Am I foolish or determined - I just don't know.
So now here I am with a fridge full of pharmaceuticals intended to help me get pregnant and yet I am hesitant. That notion gives me pause to think - If I'm not ready then I am not going forward (a new and unusual concept for me as I am never wishy washy about anything).
This year will focus on getting things on track, creating a happy and healthy family. A warm, welcoming and safe home and a stable and fit me (both inside and out) and if need be some genetic testing to provide peace of mind for the future.

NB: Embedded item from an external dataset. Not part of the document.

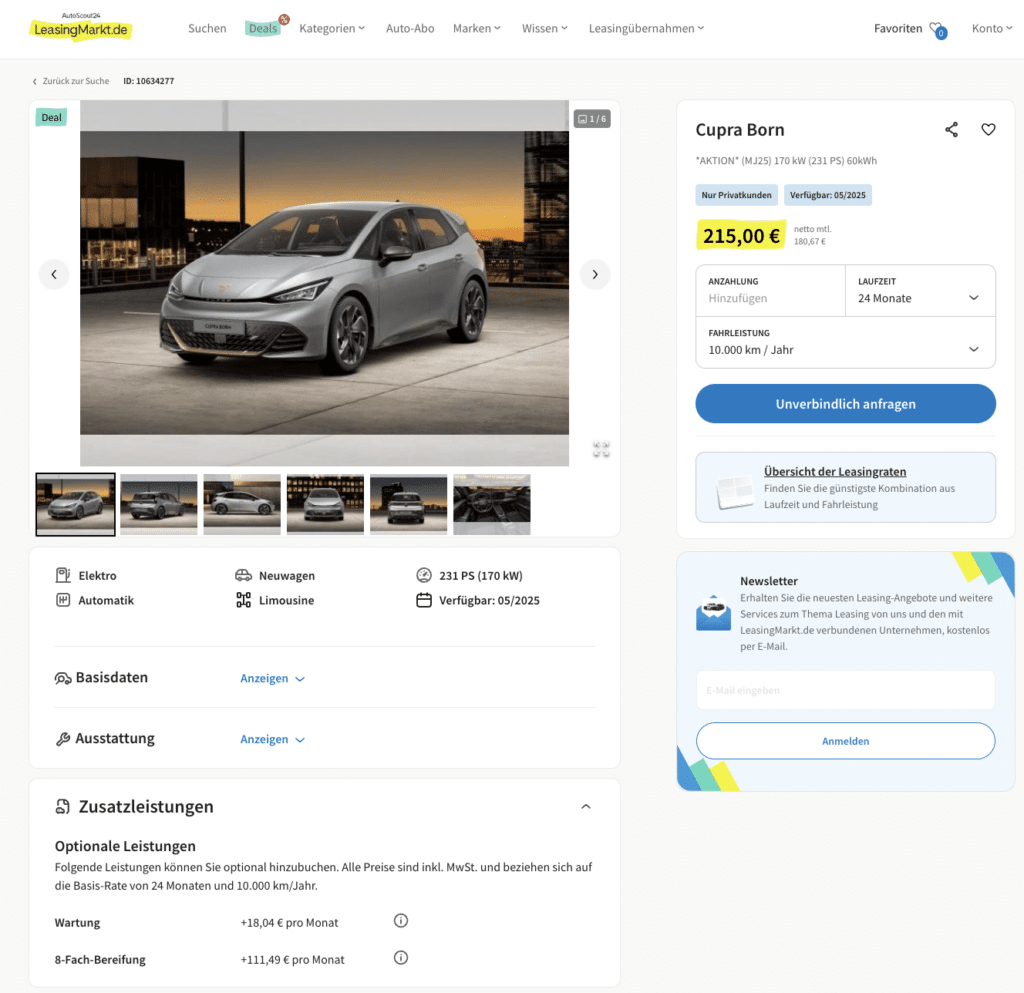Expand the Ausstattung section
Image resolution: width=1024 pixels, height=993 pixels.
coord(266,739)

Right now we are planning the renovation for our home and I am learning how to live a healthy lifestyle for reasons other then just because my fertility doctor told me to or because there is an outfit that would look better if I were a bit less curvy. We are focusing on closing the distance that years of stress and strain place on a marriage and we are ensuring that all of our ducks are in a row where our children's needs are concerned.
Being a mother doesn't come with an expiry date and when the time comes that I am ready again, if my body has decided that it isn't capable and it was only a one shot deal then my heart isn't opposed to adopting again (although I will approach it MUCH more cautiously).
I am learning that life isn't about what I want when I want it and that sometimes the plans that I created as a child need to be changed now that I'm an adult. The life that I played out with my barbies perhaps isn't the life that God has in mind for me and I need to be willing to take a breath, reflect on my current blessings and be still for a moment.
2012 is the year for better things, the year for happy things, its the year that will usher in all of the future years which are destined to bring nothing but greatness. Any tears that will be shed from this point on will be tears of joy.... this I am sure of.